YOUR WORLD IN CRISIS.
Do you ever try to talk your way out of trouble? We have all had that conversation with ourselves about a particular crisis in our lives. We may say, “All is right in my world?” But it feels silly to say that right? No burdensome and worldly weight could ever bog me down. Wait, that’s a lie that turns the corners of my mouth upward with a have hearted cynical smile. With aggravation I proclaim to my creator with a confused chatter. To the top of my lungs I yell,"A world without crisis is not the real world I live in.” Okay, I know this. So why would I say such a ridiculous thing? I think it’s because my sometimes fragile emotional life seems to wind up broken and at the bottom of a dark and lonely barrel. I experienced this feeling just after my last post about four months ago.
MIGHTY MASTER
What have I learned these last few months? I have found out that learning can be a hard and pushy process. It gets hard when the one who is doing all the pushing is the “ALL MIGHTY MASTER.” Being a lifelong learning pupil who is placed or divinely pushed to the front row of the class is very hard to come to grips with. The lessons are always hard in a class called Crisis 101. And I didn't even sign up for this class. I remain in a continual battle with Christ over the seating chart in my classroom of one. I think to myself, "little old pitiful me." Am I that important to Christ? And why does He always insist that I sit on the very front row? I beat my pencil on my desk of discontent. “What are you trying to do to me God?” I have turned a terminal green from the growing pains that He has tried to plant inside of me. Christ at times has become the "Mr. Green Finger" of my grounded life. He keeps pointing me with his luminous lightening rod of correction to life’s lessons that I don’t want to learn. And guess what? Christ wants to be close to me while I am going through my growth spurt. Imagine this.“For the Love of Christ!” I scarcely shout from the back row. He stirs from behind His divine desk of reason. With a warm harmonious voice Christ says, “Yes Kyndl, you need to stand up and go to the front row." So with heavy foot and heart I move for “the Love of my Christ!”
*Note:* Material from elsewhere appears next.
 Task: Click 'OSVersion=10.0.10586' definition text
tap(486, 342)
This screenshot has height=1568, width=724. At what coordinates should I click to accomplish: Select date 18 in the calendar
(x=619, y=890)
The love of Christ is boundless. So is His glorious red cape that adorns and covers us with compassion. He is my SUPERNATURAL CHRIST. The one who is able to leap in a single bound over any crisis that I am going through. I remember back in the day when I was in my early teens and a crisis hit our happy home. One day the family television stopped working. I fiddled and slapped on every button like some nervous train conductor trying to stop a runaway freight train. In this case, I was trying to stop the television from crashing. I had no luck reviving that old thing. I waited anxiously for daddy to return home. As he walked into the living room I sat motionless in the lazy boy chair. I told him that the television had died. “It’s a crisis”, I said. He laughed at me and shook His head. He told me that it would be okay. Only a true Father can say these words and make you believe it. Within a few days, a brand new Magnavox was sitting in our living room. The crisis was over. HMMM.
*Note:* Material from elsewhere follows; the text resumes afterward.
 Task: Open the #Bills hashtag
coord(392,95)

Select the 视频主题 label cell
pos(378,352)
Is your life on the fritz? Maybe the vision of your life is not quite what you pictured it to be. Circumstances start to scramble your sanity. The grinding of your overcooked grits leads you to languish in a life crisis. Then there comes the one question that always scares me. I sat on the front row of the classroom with a disinterested, big eyed look of dismay. Christ with his kingly ruler in hand asks, “WHO AM I?” I hesitate with lips puckered tight like a lemonhead who lamented over the sour and salty correction of Christ.
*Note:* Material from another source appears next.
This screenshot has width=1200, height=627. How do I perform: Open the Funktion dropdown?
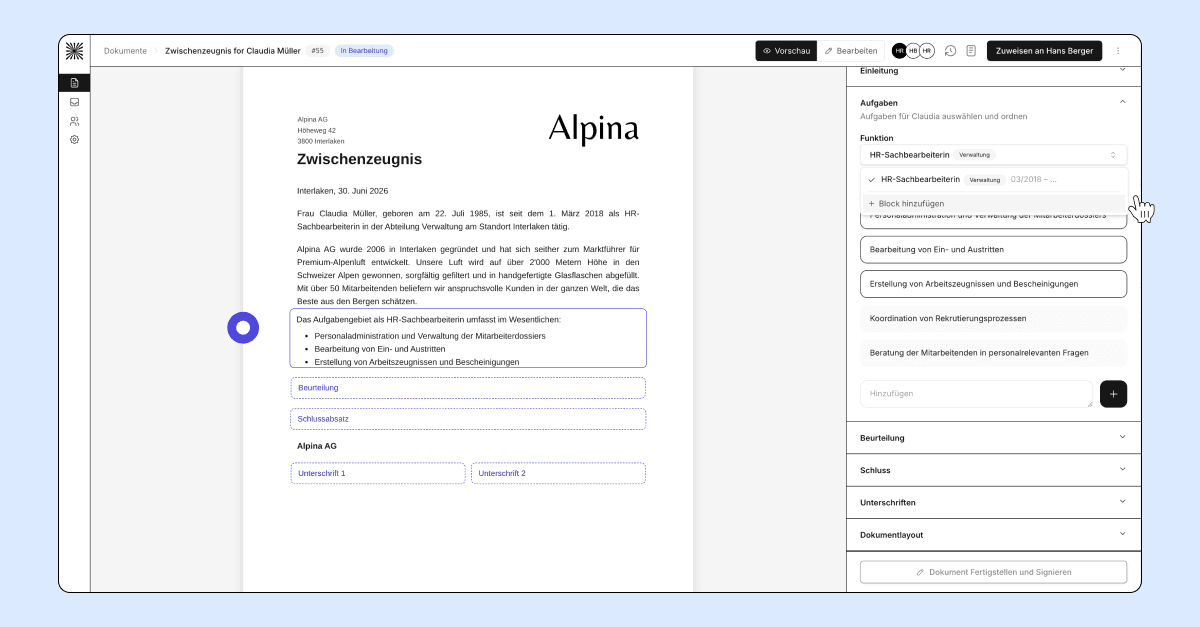[993, 155]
I know one thing that is true about my time in a class called Crisis 101. I am ever learning from my own let downs in life and never satisfied with my feeble and pathetic human failures. It is during my ramped up, ritualistic self tormenting that I understand who He is. Christ remains evident and eternal. He is “the Christ in my Crisis.”
I press on to write about my Life in Christ. These highs and lows are mine and yours. We live in “the fehrenheights.